There was some discussion in threads about the PAC 12 being split between the B1G and the Big 12. I'm not sure WSU & OSU make the cut but lets assume they do. Since the PAC 12 is a lot less relevant to other areas of the country, would splitting them between two leagues with higher viewing intensity increase interest from other areas of the country in those schools instead of having a homogenous group of apathetic fans? then you would have the OOC games whether in the beginning of the season or the end of the season like the SEC & ACC has with a lot of schools.

ND vs USC only got 3M viewers this year and the game had playoff implications at the time for both schools! You can't tell me if ND vs USC was a B1G conference game they wouldn't have garnered more viewers in B1G viewership states giving it a lot bigger number. If the PAC doesn't like 7 or 7:30 PST starts due to lack of exposure, its not just the start time. They need to engage other areas of the country in their product and I think splitting the west coast schools among the B1G and Big 12 would help that. Conference fans tend to watch their other schools games at a higher % rate then other league games.
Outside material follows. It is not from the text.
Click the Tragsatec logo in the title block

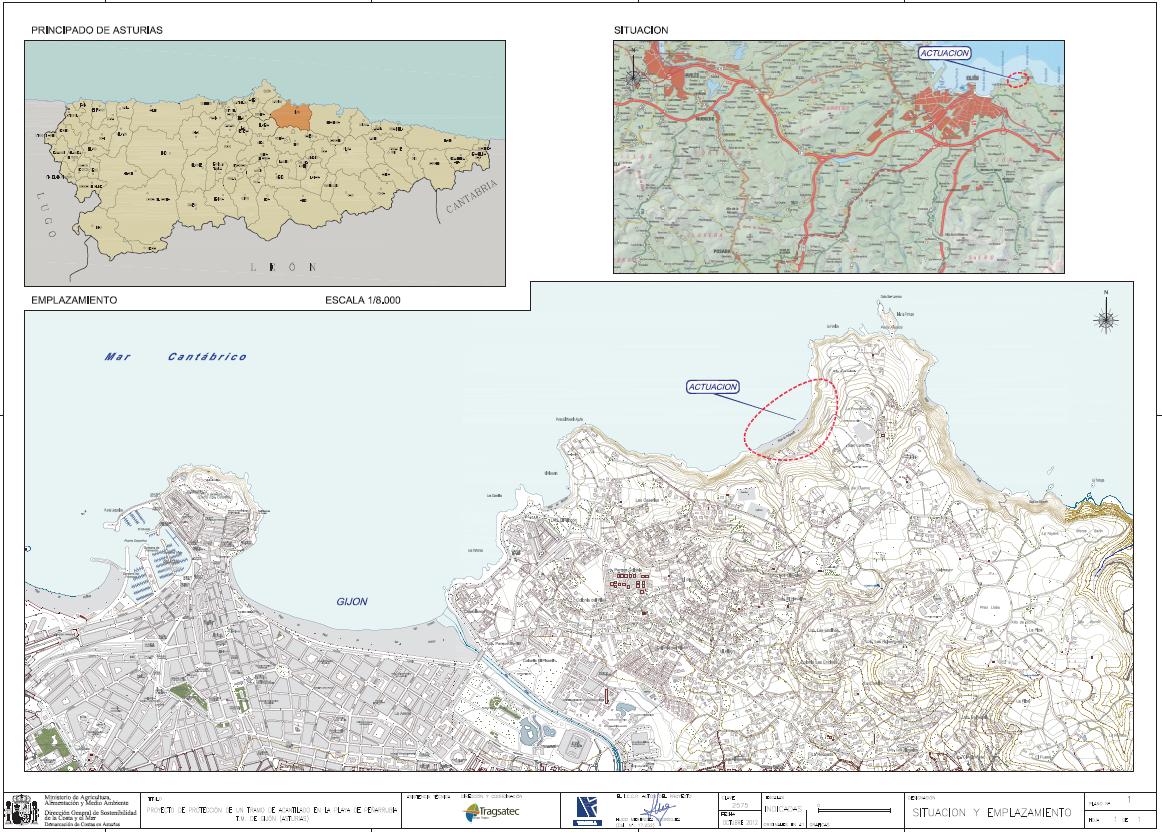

The B1G would essentially get the team in each area they wanted first but let Nebraska go to the Big 12 where they would fit better and then take the school they wanted first in each area. Both leagues could go to 18. It would go something like this:
B1G: USC, Stanford, Washington, Oregon & ASU or AZ
Big 12: UCLA, CAL, Colorado, ASU/AZ, WSU, OSU, Utah, Neb.
**Nebraska goes back where they are a better fit and it also allows as a group of 5 instead of 4 in the B1G so their league teams have more area games. It also would be an enticement to ND to think of giving their membership to the B1G eventually if they could be in a league with USC, Stanford, Mich. & MSU. If you don't schedule on pods/divisions you could guarantee those games every year probably or at least 2 of them and the other two every other year or something.

I think the Big 12 would be better off without OSU & WSU obviously but if it was required to take them so nobody was left out it would still be worth it for them. Then propose a WVU for Arkansas trade to the SEC and that's quite a league! Its probably better from an athletic competition stand point for both WVU & Arkansas even if there was still some revenue difference.
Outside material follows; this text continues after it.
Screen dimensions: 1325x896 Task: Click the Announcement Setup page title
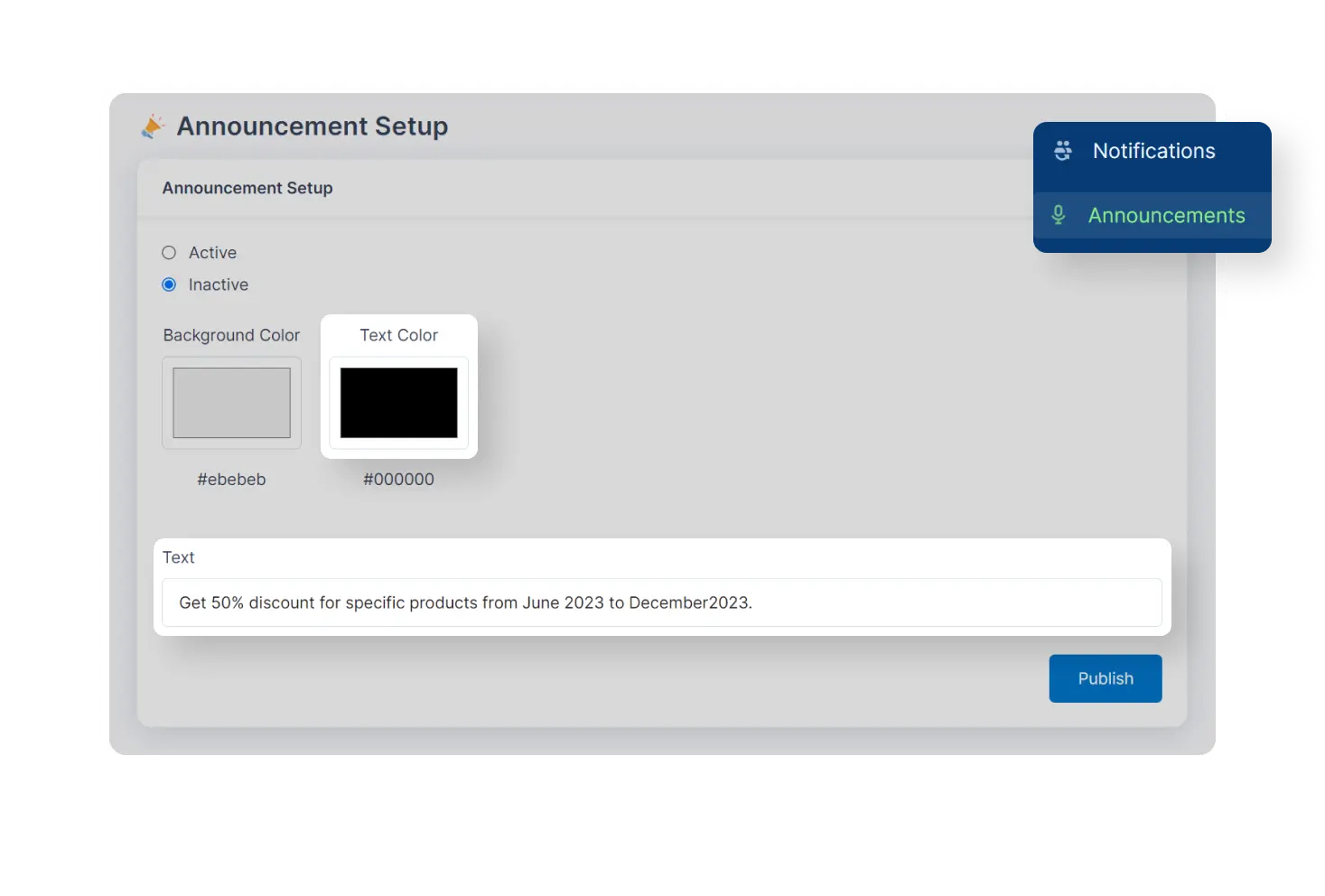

If ND was finally off the table my guess is the SEC would take 2-4 teams at least from the ACC they want, possibly more.

Actually if you want to go to a P3, that could be the catalyst. I could see the B1G & SEC going to 24 and the Big 12 going to 20. I hate the idea of a P3 normally but maybe if we went to a 12 team playoff where each league sent its top 3 or even better a 16 team playoff where each league gets 5 teams and the 6th spot rotates each year among the leagues or let the G5 have that spot if there is still a G5.

Since the B1G had 19 above:
B1G: NC, Duke, Va., Pitt., Syracuse
SEC: FSU, Clemson, Miami, Louisville, NC St, Va. Tech, Ga. Tech, Pitt. and one other.

It would be 3 pretty equal leagues. It tries to infuse interest and viewership to the west coast schools by exposing them to other parts of the country. It gives the Big 12 more eyeballs and if it got back a few of its rivalries. Gives the B1G few more recruiting grounds with west coast Atlantic coastal state exposure and the SEC gets to adds some great rivalries and locks down its clamp on southeast recruits.

The SEC still wins the most recruits because there are so many in the southeast but the other parts can compete better also. The viewership should be pretty similar you could even negotiate for tv as one body if they felt that would help get better tv contract. Even if it is everyone for themselves each league can stand on its own.

I still think the number for a P3 would probably be 20 each. But let's say for the sake of argument that the SEC did expand to 24 and had to do so without the Big 12 being involved. Then probably most of our 10 would come from the ACC.

Remember the SEC has never asked a school to leave and won't. And the expanded SEC would still pay out more than an expanded Big 12 because the product draws more eyes. So who would we take?

Florida State, Miami, Georgia Tech, Clemson, North Carolina, Duke, N.C. State, Virginia, Virginia Tech, and Louisville.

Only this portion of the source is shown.